Neat project! Looking forward to seeing your progress. I would consider some heavier gauge metal tubing for the main sections. Chromoly .065 at a minimum, better would be .095. Main sections are something you don't want folding over on you while out and about. Check out some utility ATVs or SxSs for ideas on metal thickness while considering where the forces will flow through your structure.

Another item you will want to consider is your front end suspension. I know you are already committed to it and for casual driving it will probably work fine, but those forks are designed for up and down movement with bending movement no harder than what you'd get braking (and a part of that is up and down motion). Hard cornering will stress the forks (and swingarms a bit) but casual riding should work fine.

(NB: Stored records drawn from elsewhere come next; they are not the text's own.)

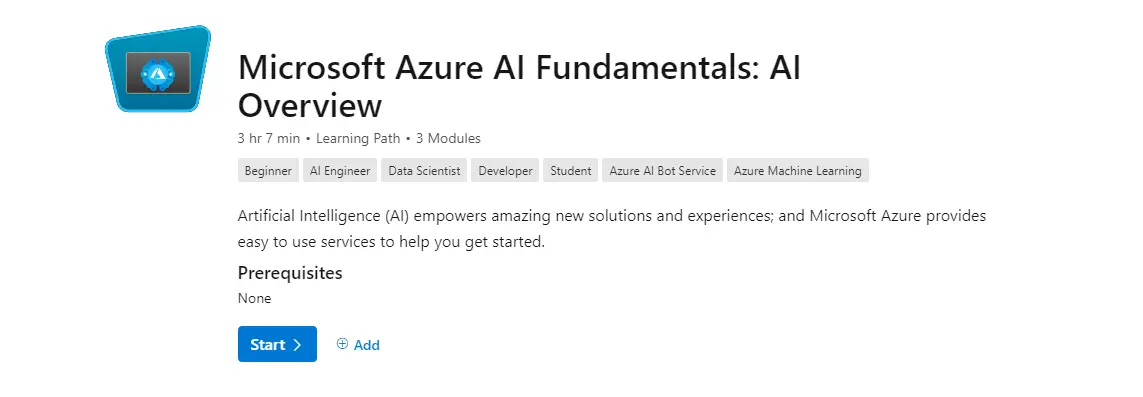Start the learning path
The height and width of the screenshot is (397, 1143).
point(277,344)
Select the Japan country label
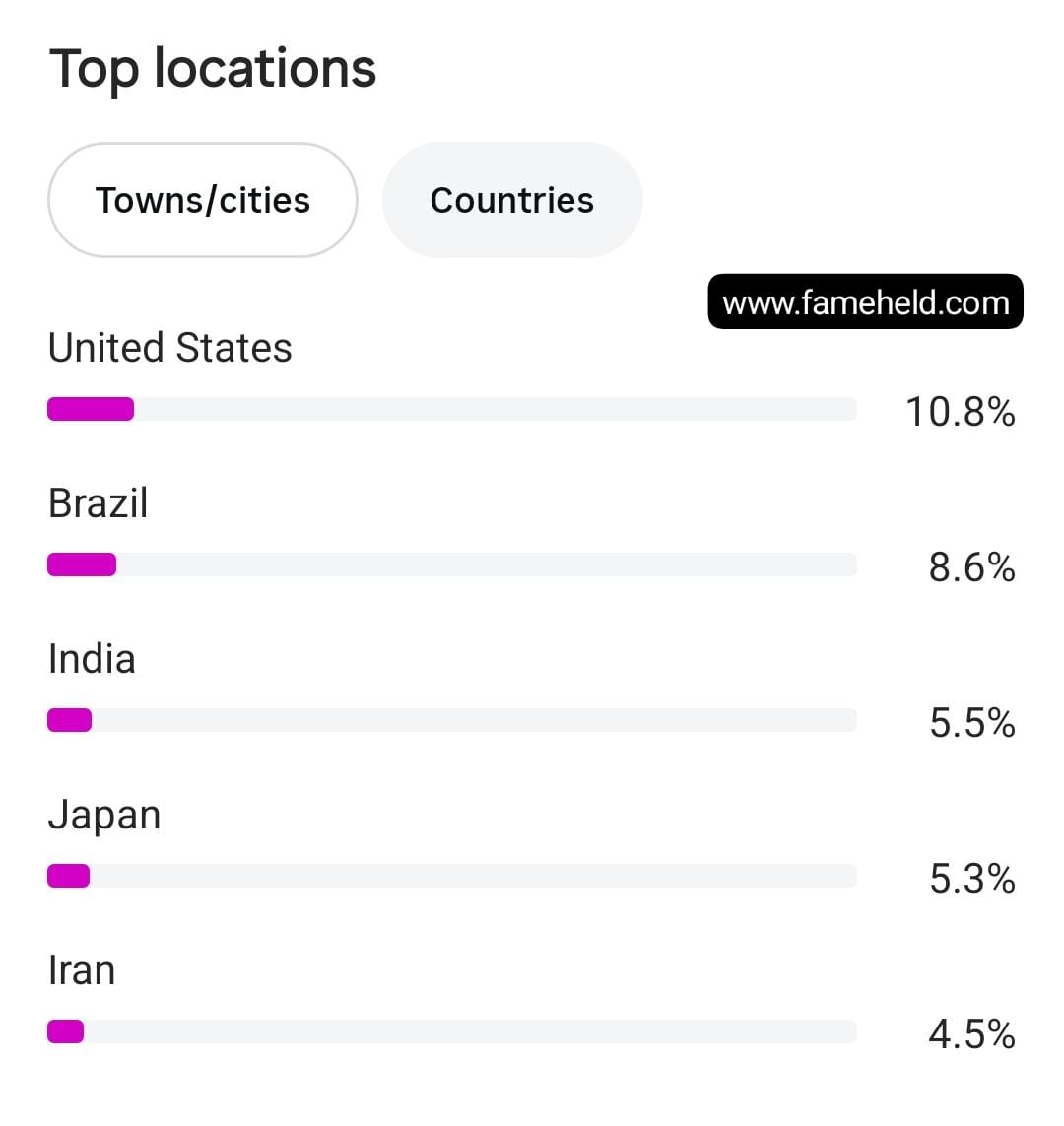 [104, 816]
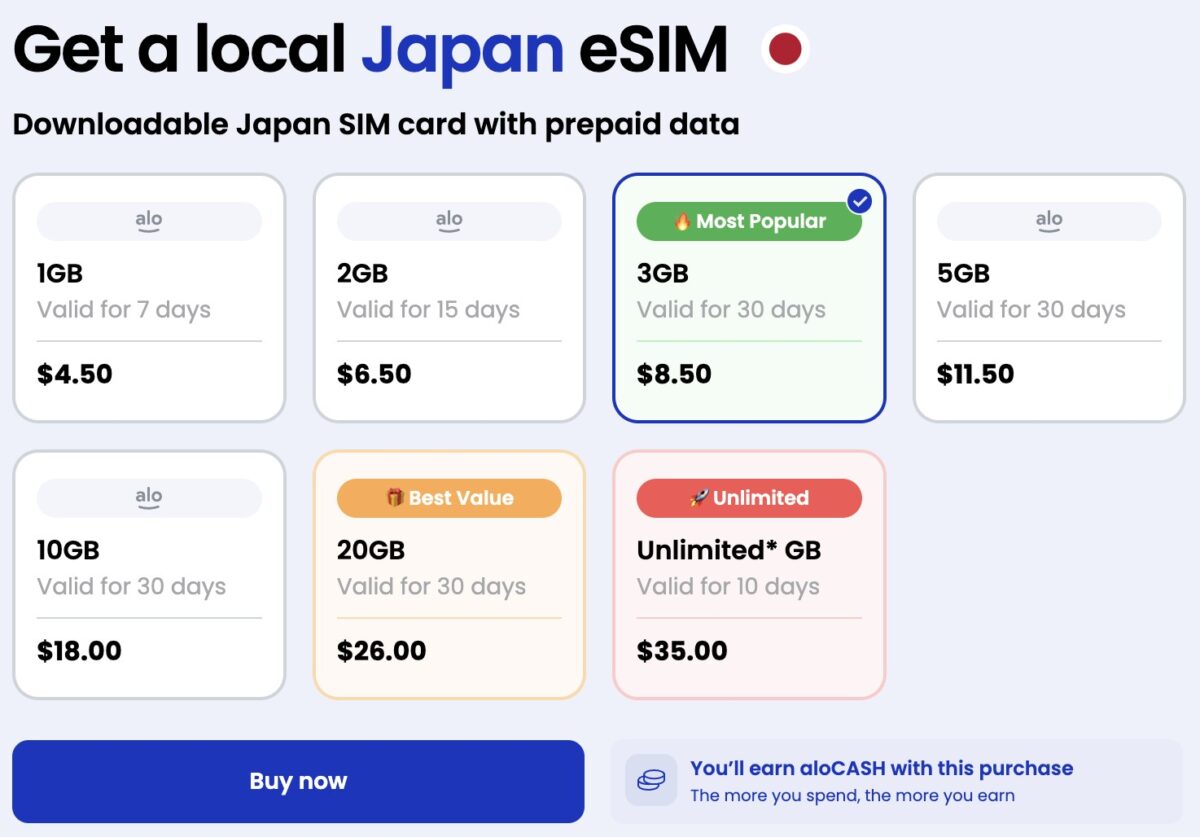Click the alo logo on the 10GB card

coord(148,497)
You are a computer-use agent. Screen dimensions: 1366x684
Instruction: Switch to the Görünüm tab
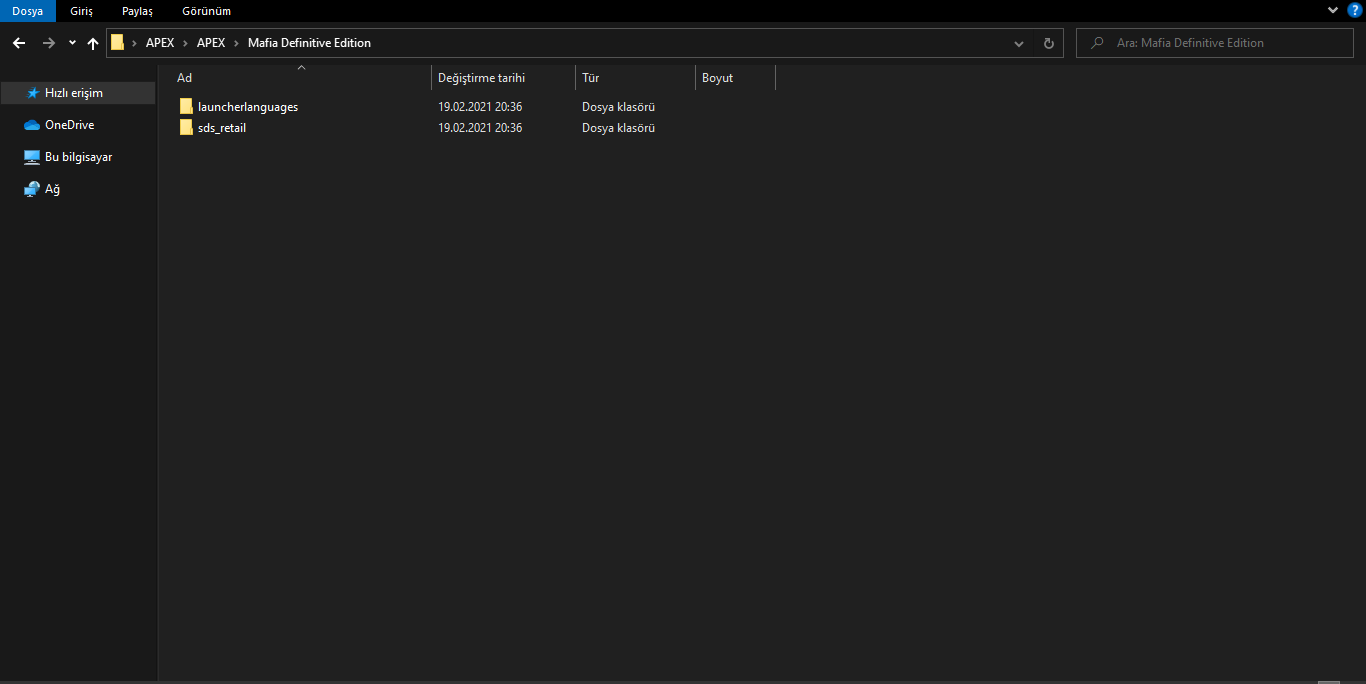point(206,11)
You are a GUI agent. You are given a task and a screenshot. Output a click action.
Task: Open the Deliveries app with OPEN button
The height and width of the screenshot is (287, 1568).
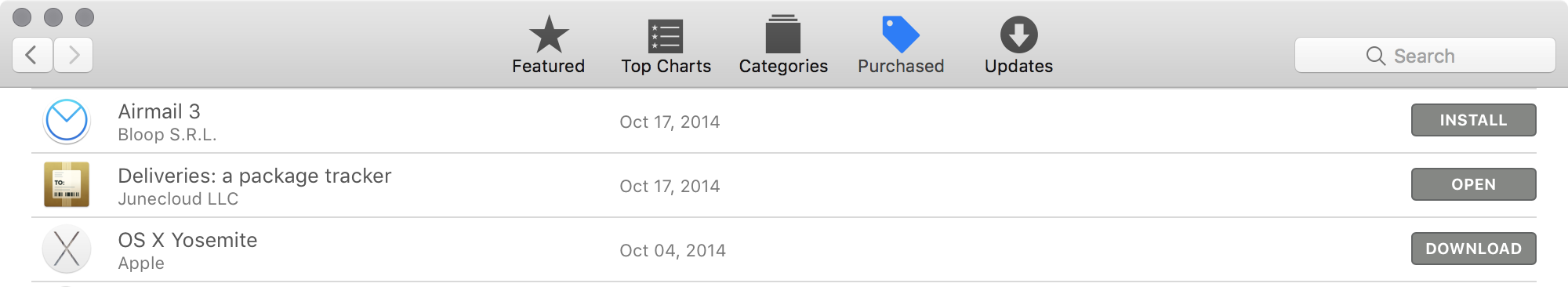click(x=1473, y=184)
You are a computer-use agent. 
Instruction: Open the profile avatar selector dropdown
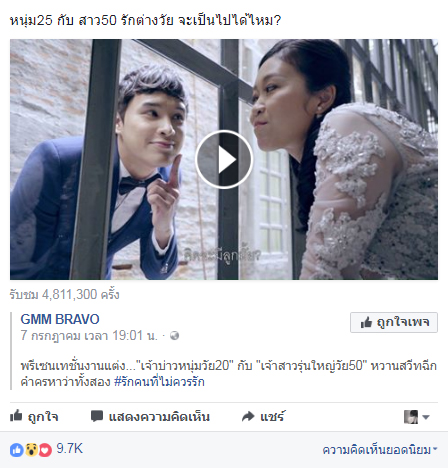pyautogui.click(x=417, y=417)
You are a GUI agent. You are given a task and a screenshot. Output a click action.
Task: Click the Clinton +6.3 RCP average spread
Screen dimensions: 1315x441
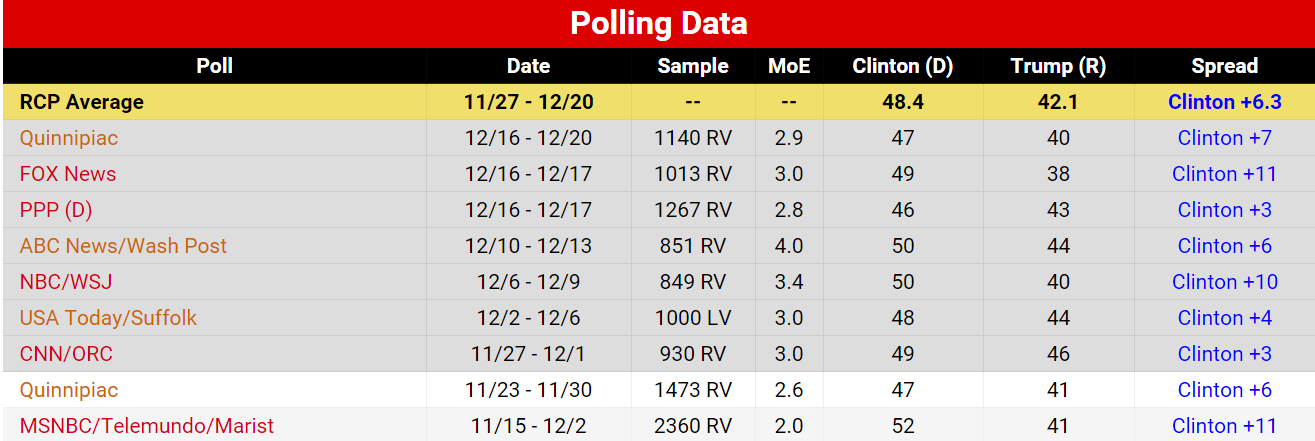point(1224,102)
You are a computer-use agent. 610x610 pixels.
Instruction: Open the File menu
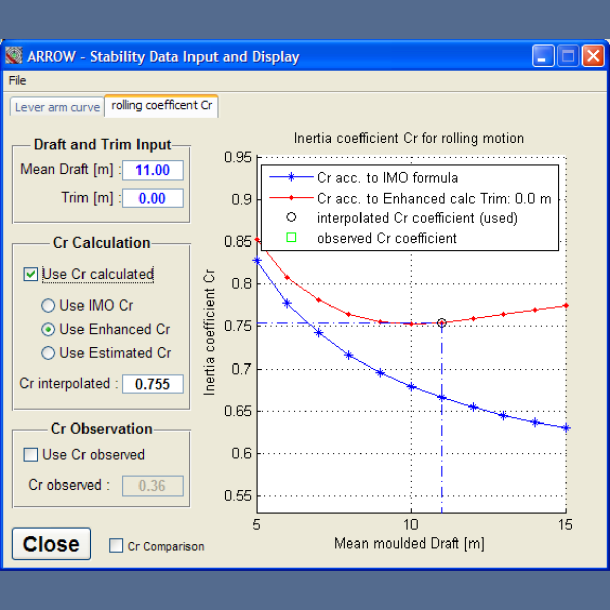pyautogui.click(x=17, y=80)
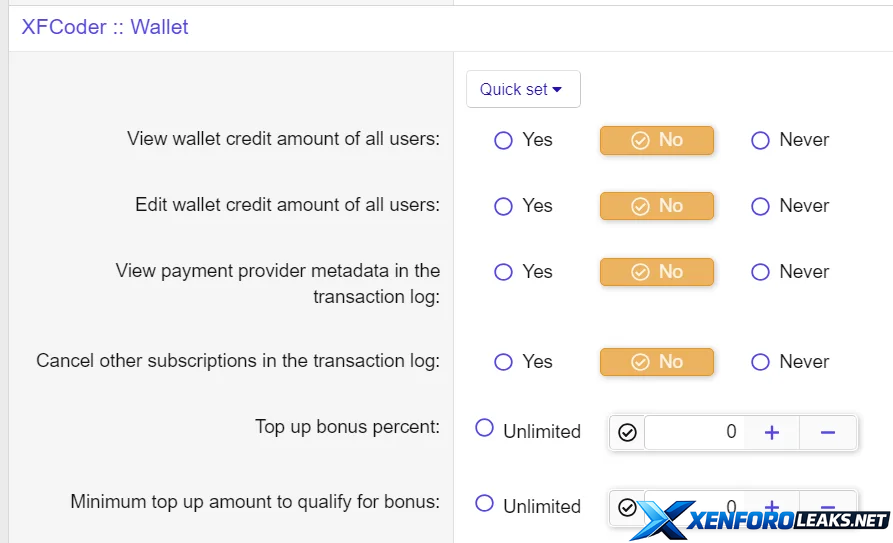Select Unlimited for Minimum top up amount

point(485,504)
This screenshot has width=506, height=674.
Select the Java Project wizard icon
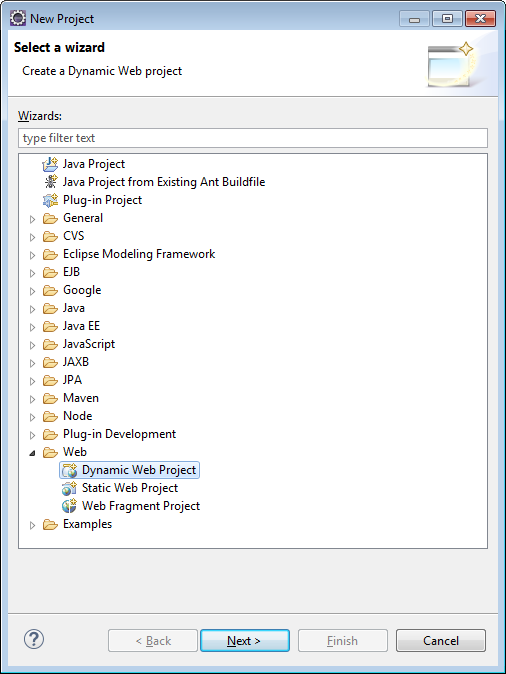point(50,164)
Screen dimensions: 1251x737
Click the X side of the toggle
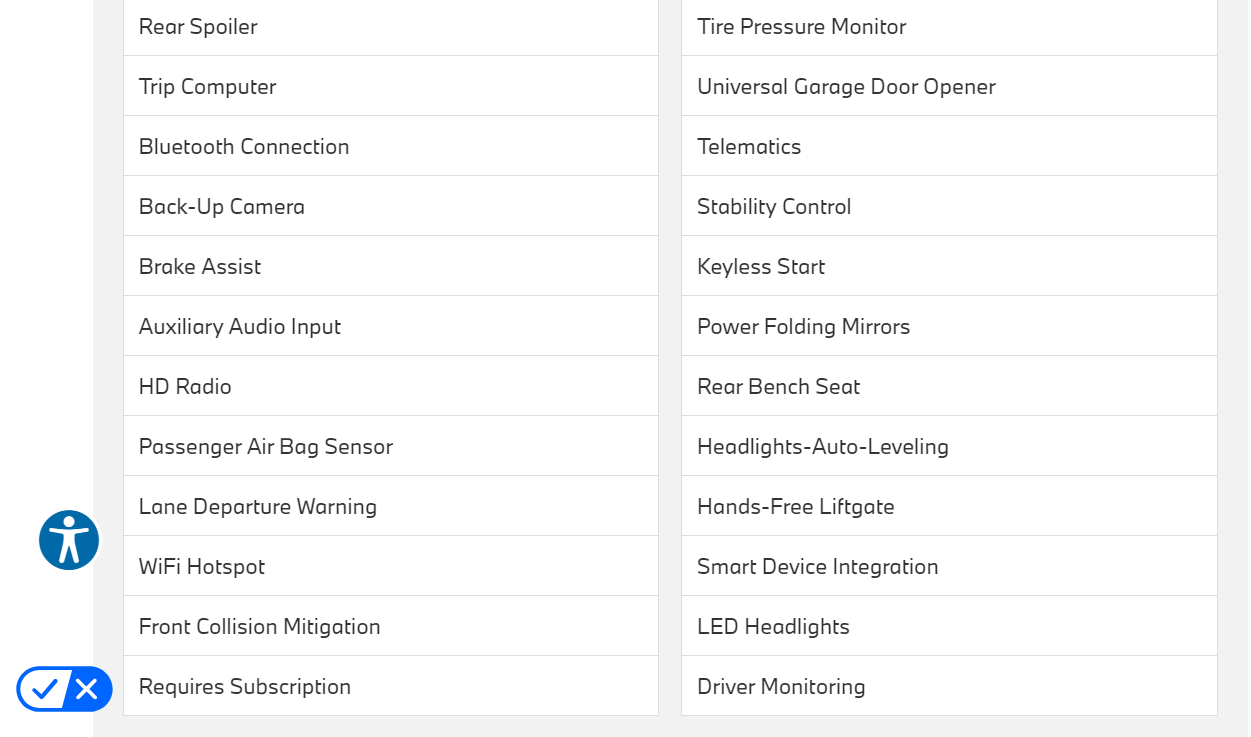click(87, 689)
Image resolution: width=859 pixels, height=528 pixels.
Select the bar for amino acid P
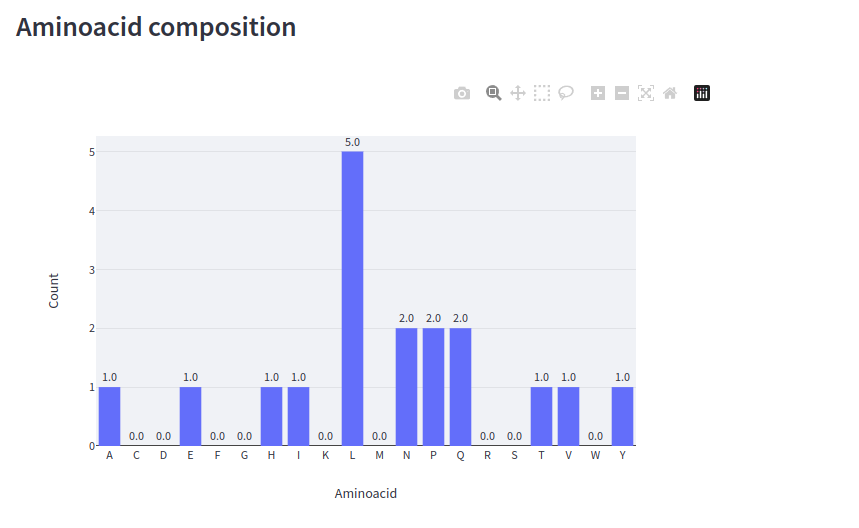(x=433, y=386)
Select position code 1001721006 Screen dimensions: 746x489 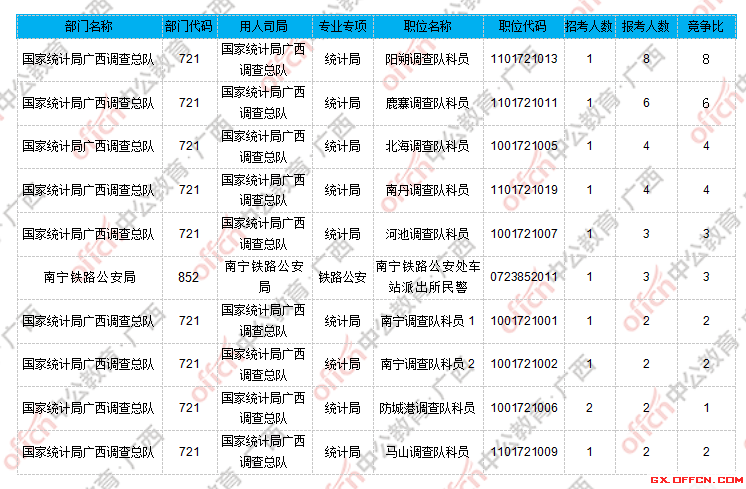point(524,408)
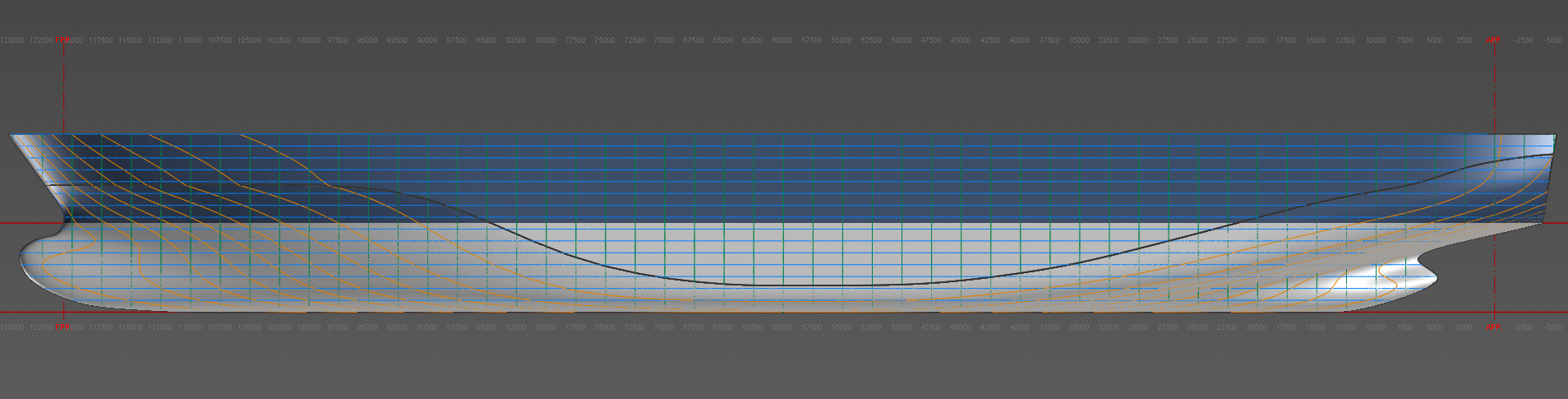This screenshot has height=399, width=1568.
Task: Select the bulbous bow tip of the hull
Action: coord(20,255)
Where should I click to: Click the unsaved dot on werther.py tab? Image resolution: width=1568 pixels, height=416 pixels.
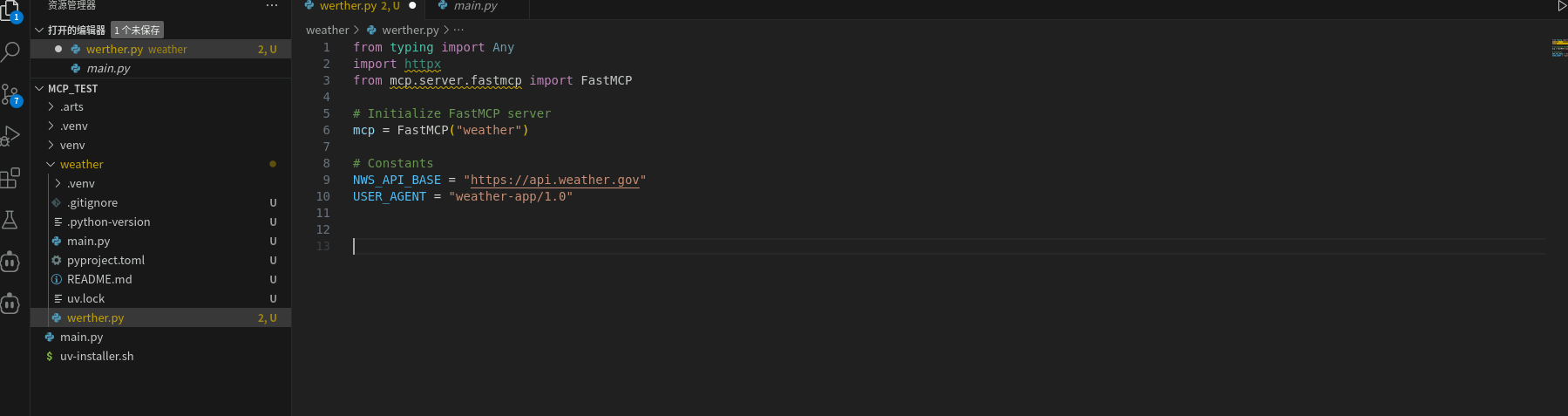(x=412, y=5)
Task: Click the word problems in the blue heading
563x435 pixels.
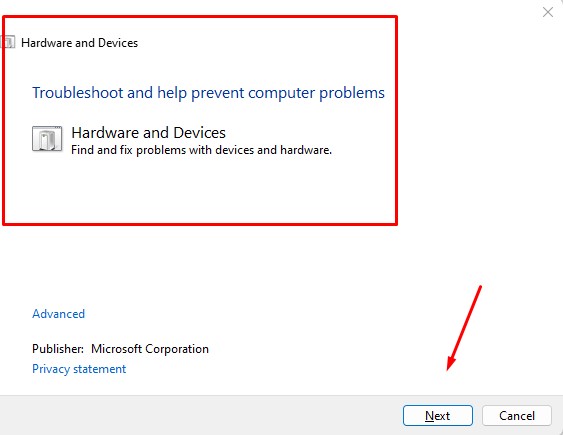Action: [x=352, y=93]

By way of background, I race ATVs and SxSs and customize them to make them more durable and capable. Keep in mind I may overbuild things...a bit...


----------



## Reid_in_QC (Sep 5, 2017)

Looks like a fun project. I rebuilt an old Taylor Dunn industrial cart for use on our farm last year. It's more or less a heavyweight golfcart with flatbed rear deck and we LOVE it. I upgraded from 36 to 48V and used Chevy Volt modules so I may be able to offer some insights, the first being that you may want to consider using two of the 12S modules shown in your pic unless you're happy with limited range. At least consider it in your layout and frame design. You can add the second pack later, wired in parallel, without changing much of anything but only if you have somewhere to put it.

I'm really happy with the Volt battery and with two of those 12S modules in parallel we've never had our cart run out of juice before the end of the work day. With one 12S module we'd need to monitor use more, maybe recharge at lunch and we'd also be running deeper discharge cycles that would shorten battery lifespan and stress the battery more every day.

Using a golf cart transaxle seems smart to me. If you want more power at some point you can probably upgrade up to a more powerful motor from D&D or upgrade the controller. I think this has good potential to work out well if you're no looking to go racing.

Keep us posted.


----------